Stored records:
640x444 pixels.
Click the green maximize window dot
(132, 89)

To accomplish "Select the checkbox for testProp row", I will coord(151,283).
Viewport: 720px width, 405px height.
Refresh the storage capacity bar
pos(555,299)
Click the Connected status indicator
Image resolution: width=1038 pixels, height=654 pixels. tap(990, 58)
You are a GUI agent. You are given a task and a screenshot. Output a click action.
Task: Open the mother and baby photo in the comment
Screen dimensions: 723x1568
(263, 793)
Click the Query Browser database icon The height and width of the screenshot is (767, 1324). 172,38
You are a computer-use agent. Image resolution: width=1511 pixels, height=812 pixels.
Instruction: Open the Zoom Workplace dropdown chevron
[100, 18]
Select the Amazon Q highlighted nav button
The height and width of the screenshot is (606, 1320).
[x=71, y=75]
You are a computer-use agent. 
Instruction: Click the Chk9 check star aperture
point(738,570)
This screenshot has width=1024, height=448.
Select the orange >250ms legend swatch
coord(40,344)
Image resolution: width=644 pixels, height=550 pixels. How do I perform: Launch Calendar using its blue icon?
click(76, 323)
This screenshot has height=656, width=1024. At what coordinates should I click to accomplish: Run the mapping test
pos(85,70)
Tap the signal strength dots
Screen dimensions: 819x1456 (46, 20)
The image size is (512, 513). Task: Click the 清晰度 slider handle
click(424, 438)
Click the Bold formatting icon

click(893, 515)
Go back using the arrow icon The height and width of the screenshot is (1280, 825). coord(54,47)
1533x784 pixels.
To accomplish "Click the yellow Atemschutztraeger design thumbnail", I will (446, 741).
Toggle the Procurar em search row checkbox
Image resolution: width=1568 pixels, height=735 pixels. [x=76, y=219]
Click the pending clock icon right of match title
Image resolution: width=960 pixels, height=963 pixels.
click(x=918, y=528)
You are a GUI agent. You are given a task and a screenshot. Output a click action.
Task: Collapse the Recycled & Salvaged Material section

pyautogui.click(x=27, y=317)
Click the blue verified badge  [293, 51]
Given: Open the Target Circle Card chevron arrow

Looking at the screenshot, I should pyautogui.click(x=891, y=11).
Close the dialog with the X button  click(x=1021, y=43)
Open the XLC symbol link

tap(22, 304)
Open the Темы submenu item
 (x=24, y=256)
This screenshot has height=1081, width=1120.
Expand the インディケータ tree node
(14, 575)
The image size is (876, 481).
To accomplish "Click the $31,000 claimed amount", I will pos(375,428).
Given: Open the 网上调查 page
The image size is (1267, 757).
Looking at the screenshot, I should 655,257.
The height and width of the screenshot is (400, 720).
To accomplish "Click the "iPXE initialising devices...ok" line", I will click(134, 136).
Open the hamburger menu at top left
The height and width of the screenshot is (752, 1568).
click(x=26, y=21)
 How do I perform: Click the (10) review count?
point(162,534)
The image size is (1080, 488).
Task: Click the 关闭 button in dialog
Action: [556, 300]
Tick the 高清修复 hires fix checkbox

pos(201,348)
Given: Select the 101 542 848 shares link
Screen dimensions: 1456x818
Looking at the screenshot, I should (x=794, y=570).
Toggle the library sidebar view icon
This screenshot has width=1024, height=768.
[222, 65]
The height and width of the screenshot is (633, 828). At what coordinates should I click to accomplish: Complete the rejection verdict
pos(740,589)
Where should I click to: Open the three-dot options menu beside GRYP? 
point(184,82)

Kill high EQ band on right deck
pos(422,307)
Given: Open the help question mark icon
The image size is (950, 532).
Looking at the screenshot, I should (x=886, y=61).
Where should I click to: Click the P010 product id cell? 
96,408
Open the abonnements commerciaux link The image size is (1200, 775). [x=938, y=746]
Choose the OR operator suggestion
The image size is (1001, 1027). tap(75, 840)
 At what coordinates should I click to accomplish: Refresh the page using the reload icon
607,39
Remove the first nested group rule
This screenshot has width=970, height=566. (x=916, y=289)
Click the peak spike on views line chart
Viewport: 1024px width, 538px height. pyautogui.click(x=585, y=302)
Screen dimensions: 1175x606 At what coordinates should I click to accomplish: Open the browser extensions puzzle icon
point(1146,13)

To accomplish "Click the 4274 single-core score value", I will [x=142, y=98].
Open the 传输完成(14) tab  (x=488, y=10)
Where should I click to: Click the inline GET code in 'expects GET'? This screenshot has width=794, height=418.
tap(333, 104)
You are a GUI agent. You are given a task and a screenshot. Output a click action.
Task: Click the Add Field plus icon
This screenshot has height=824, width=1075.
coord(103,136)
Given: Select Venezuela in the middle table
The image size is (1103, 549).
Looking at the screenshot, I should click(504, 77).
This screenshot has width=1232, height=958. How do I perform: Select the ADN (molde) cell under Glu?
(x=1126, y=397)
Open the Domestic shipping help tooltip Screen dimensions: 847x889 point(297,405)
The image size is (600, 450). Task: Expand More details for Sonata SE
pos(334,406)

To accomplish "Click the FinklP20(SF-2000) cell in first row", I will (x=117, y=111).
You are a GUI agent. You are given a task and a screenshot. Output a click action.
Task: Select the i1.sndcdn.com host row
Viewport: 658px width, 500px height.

• Work request
Looking back over the data above, restate word for word the lines that begin at the line with "Open the 传输完成(14)" and end at the line with "Open the Domestic", inclusive.

• Exercise answer
Open the 传输完成(14) tab  (x=488, y=10)
Where should I click to: Click the inline GET code in 'expects GET'? This screenshot has width=794, height=418.
tap(333, 104)
You are a GUI agent. You are given a task and a screenshot. Output a click action.
Task: Click the Add Field plus icon
This screenshot has height=824, width=1075.
coord(103,136)
Given: Select Venezuela in the middle table
The image size is (1103, 549).
Looking at the screenshot, I should click(504, 77).
This screenshot has width=1232, height=958. How do I perform: Select the ADN (molde) cell under Glu?
(x=1126, y=397)
Open the Domestic shipping help tooltip Screen dimensions: 847x889 point(297,405)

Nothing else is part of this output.